The Experimental card, announced last month, is the Overwatch team's way of toying with the balance of the game in a live environment without disrupting the averager players' good time. While the PTR will continue to be a realm for bug-testing, the Experimental mode going live soon—tomorrow, Feb. 25, if everything goes right—will let Blizzard experiment with new gameplay ideas.
Triple Damage is the first of these cards, which builds on the role queue limits that Overwatch implemented last year to ramp up the damage. Instead of an even 2-2-2 split between Tank, Damage, and Support, the Experimental mode will scrap one Tank slot for an extra Damage position.
Overwatch game director Jeff Kaplan says the Overwatch team will be looking at whether this actually affects queue times for Damage players. In a blog post, principal game designer Michael Heiberg expands on why the new card highlights this issue in particular. As he tells it, when role queue was first implemented, there were more Damage players in queue than Tanks or Supports.
"This created longer queue times, and one of the things we considered was, what if we tried to make the team composition closer to the actual ratio of players by role?" Heiberg says. "If that did work out, people would be waiting less, playing more. So, it behooved us to actually try it."

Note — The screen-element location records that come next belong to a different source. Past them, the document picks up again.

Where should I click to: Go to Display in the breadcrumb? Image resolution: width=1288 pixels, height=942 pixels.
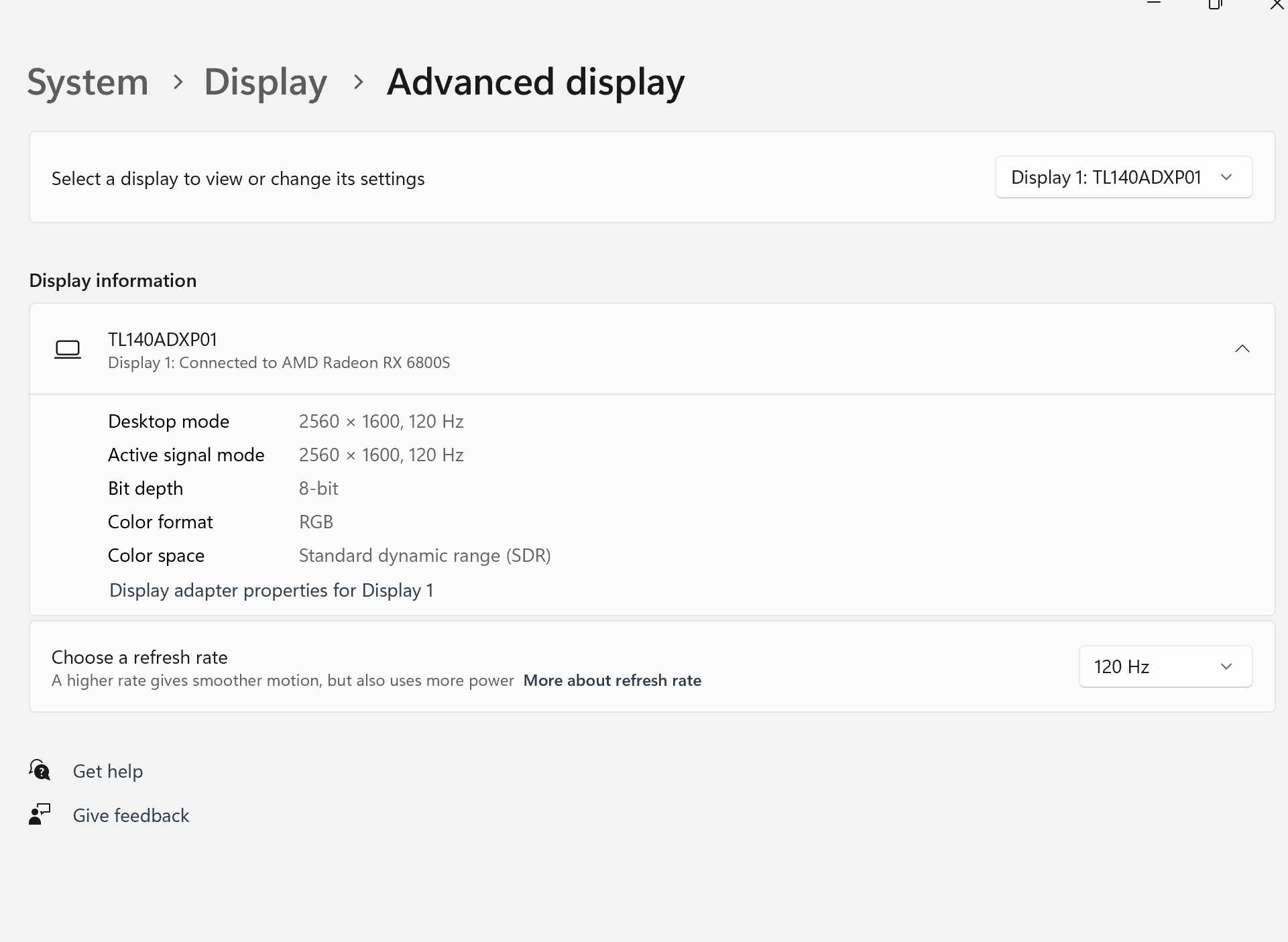click(x=266, y=82)
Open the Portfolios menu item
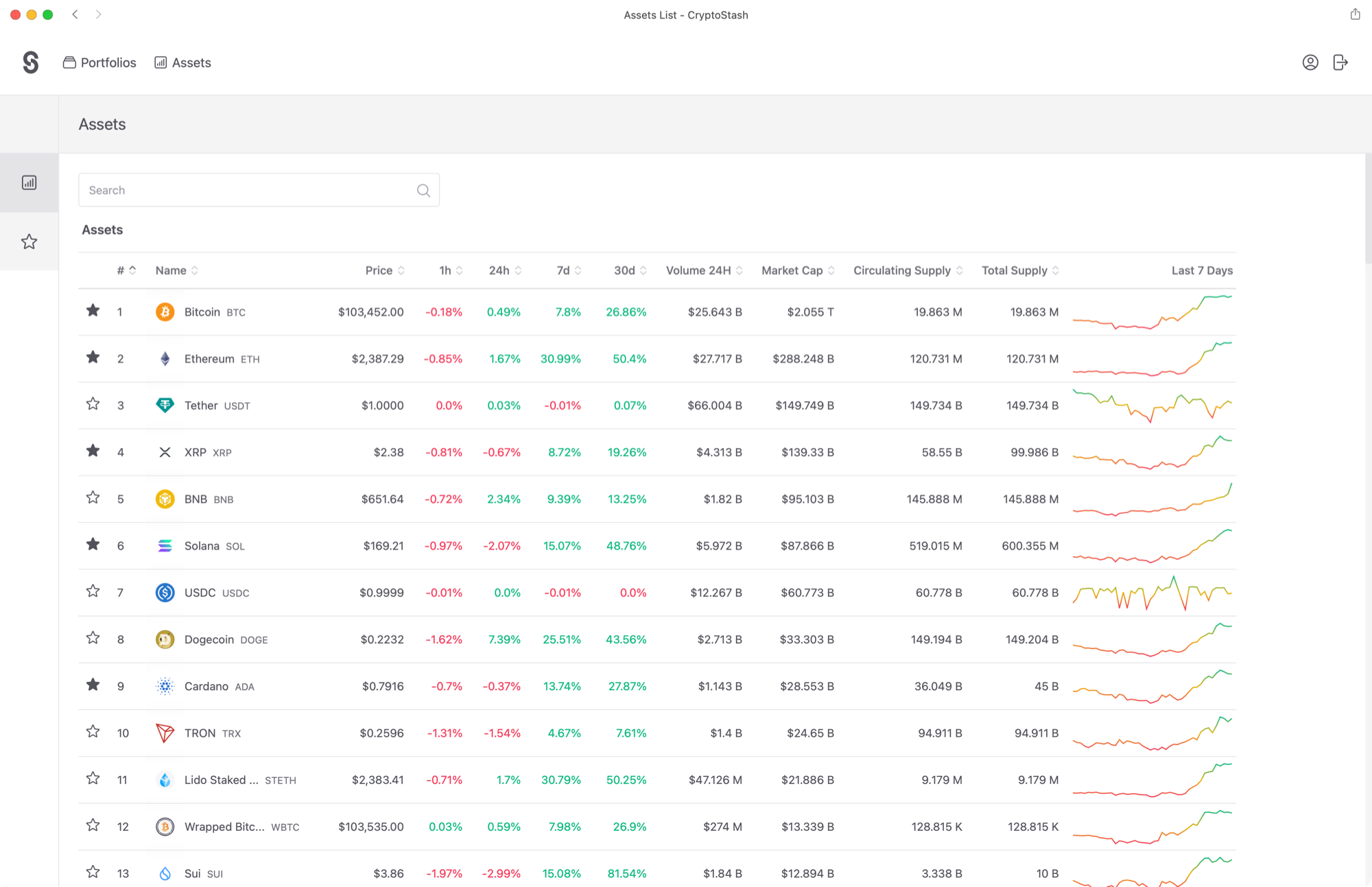This screenshot has height=887, width=1372. click(100, 62)
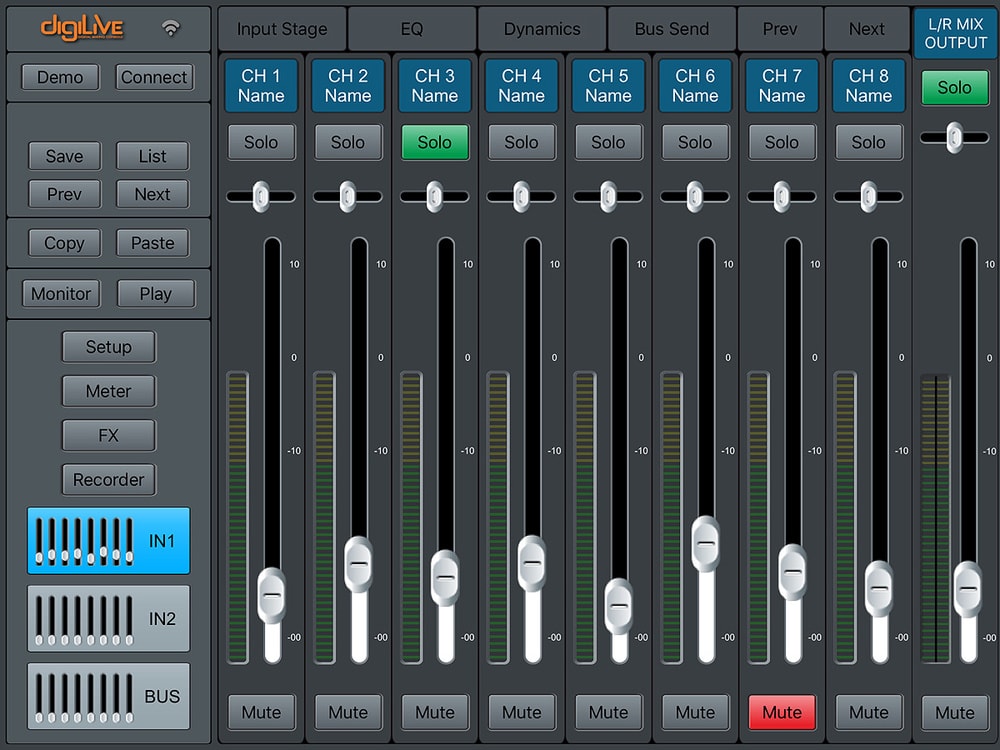Click the Wi-Fi connection status icon
The image size is (1000, 750).
click(171, 29)
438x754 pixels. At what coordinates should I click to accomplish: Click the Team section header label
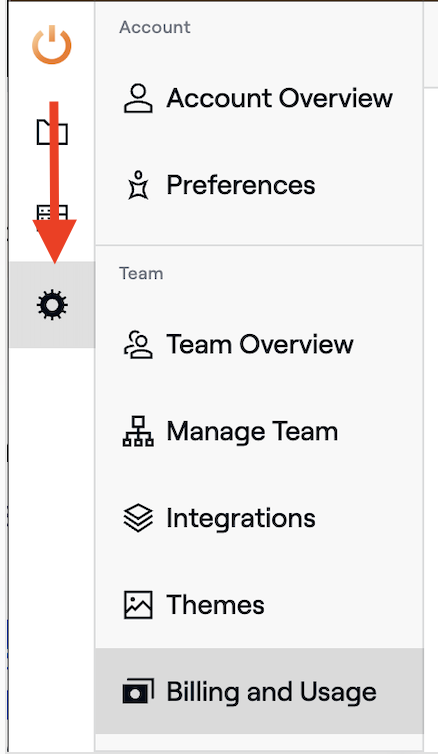tap(141, 273)
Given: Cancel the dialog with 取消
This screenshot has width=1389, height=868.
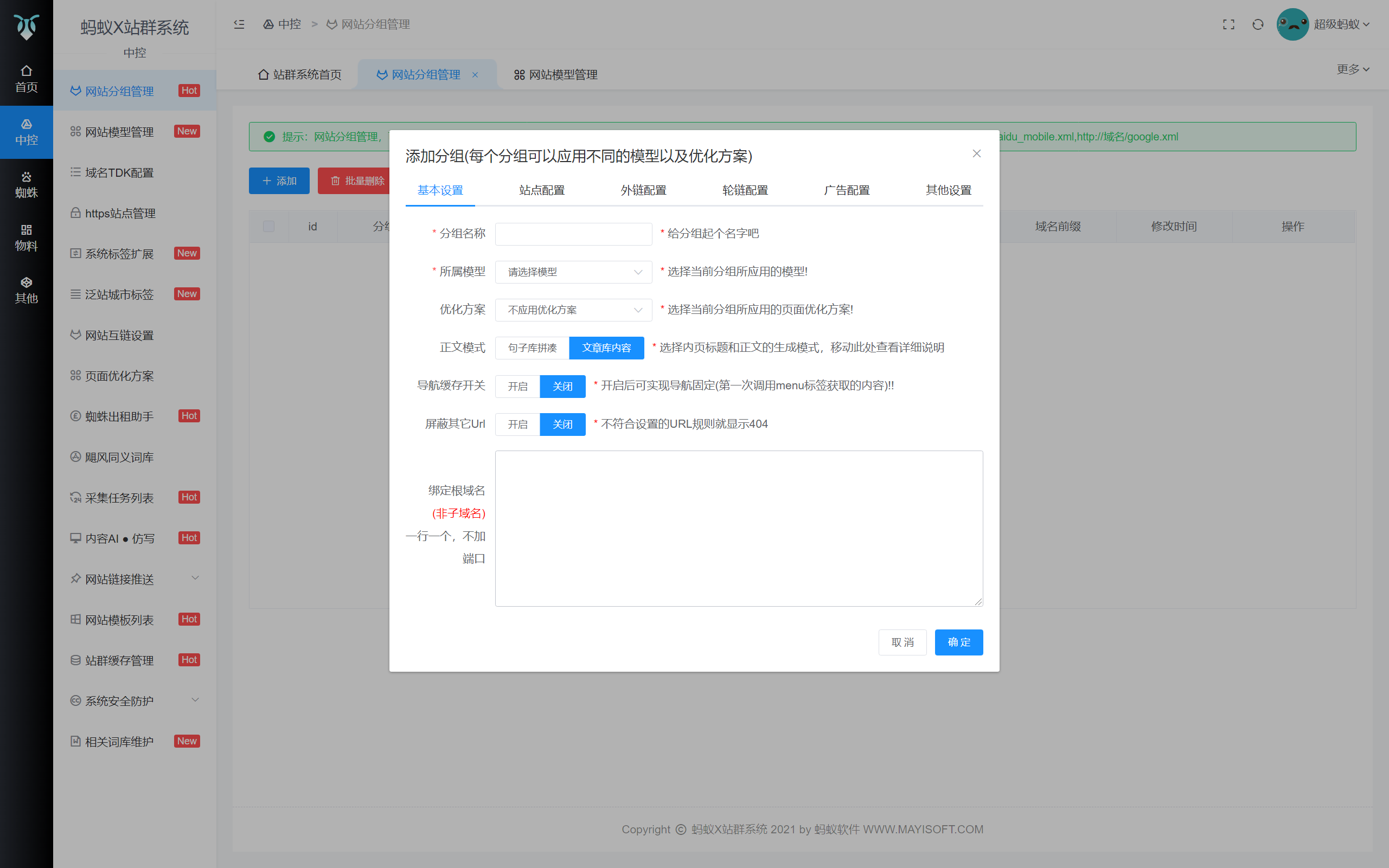Looking at the screenshot, I should [902, 642].
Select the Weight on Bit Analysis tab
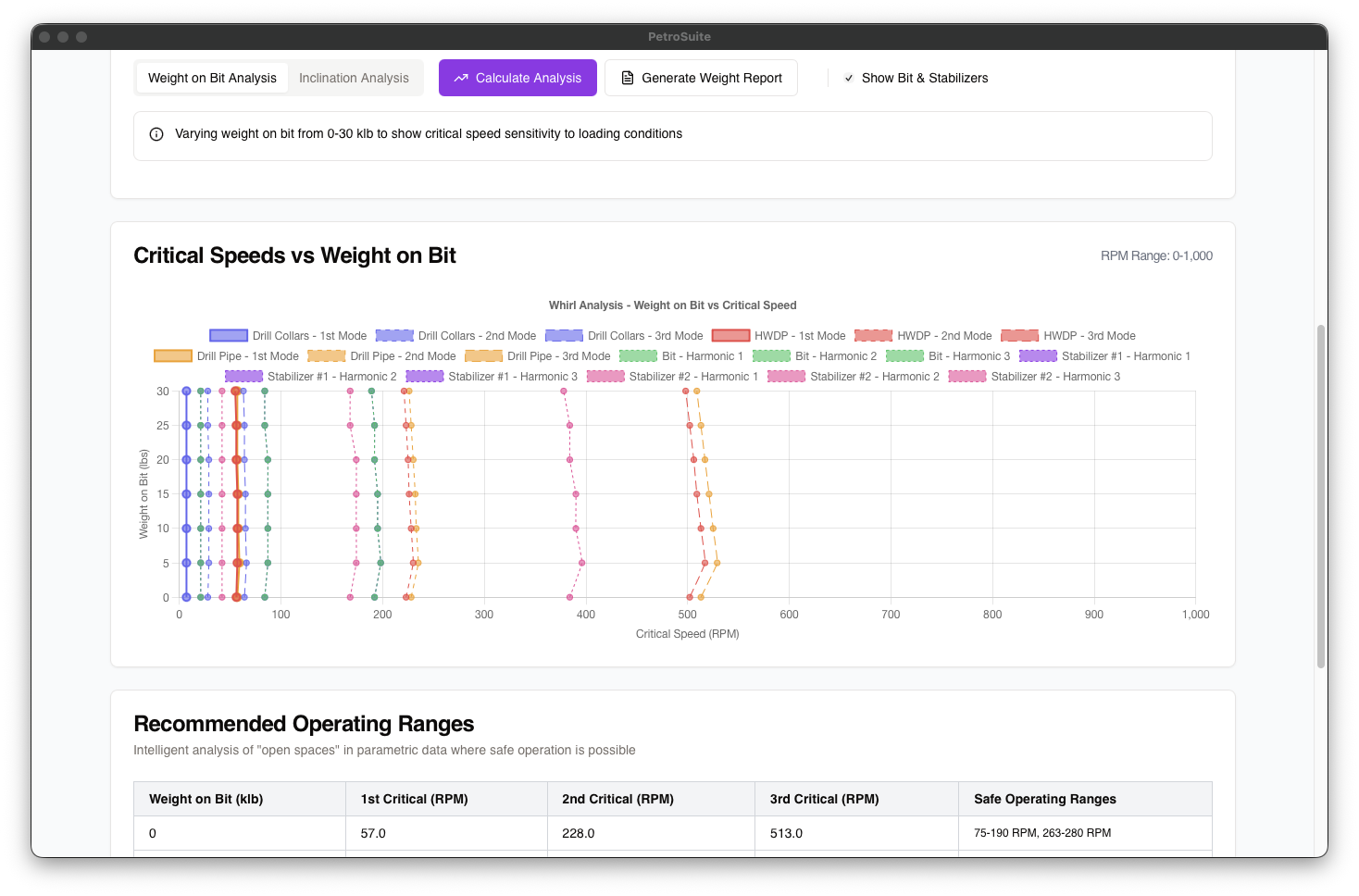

Pictured: A support player meeting their new Experimental queue mates. | Blizzard Entertainment
This is the time to try new things, as Overwatch ramps up towards its eventual sequel. While competitive play will stay the same even when an Overwatch 2 launches, the Experimental card might offer the Blizzard team an easy place to experiment and find out the best way to give its team-based shooter a new look before then.
To that point, Kaplan says "don't panic" about these changes. "These are changes we are unsure of, and that's why we're getting your feedback on them," Kaplan says. "It doesn't mean that they're imminently coming to Overwatch anytime soon. It just helps you get some insight into what we're focused on, and some of our design process."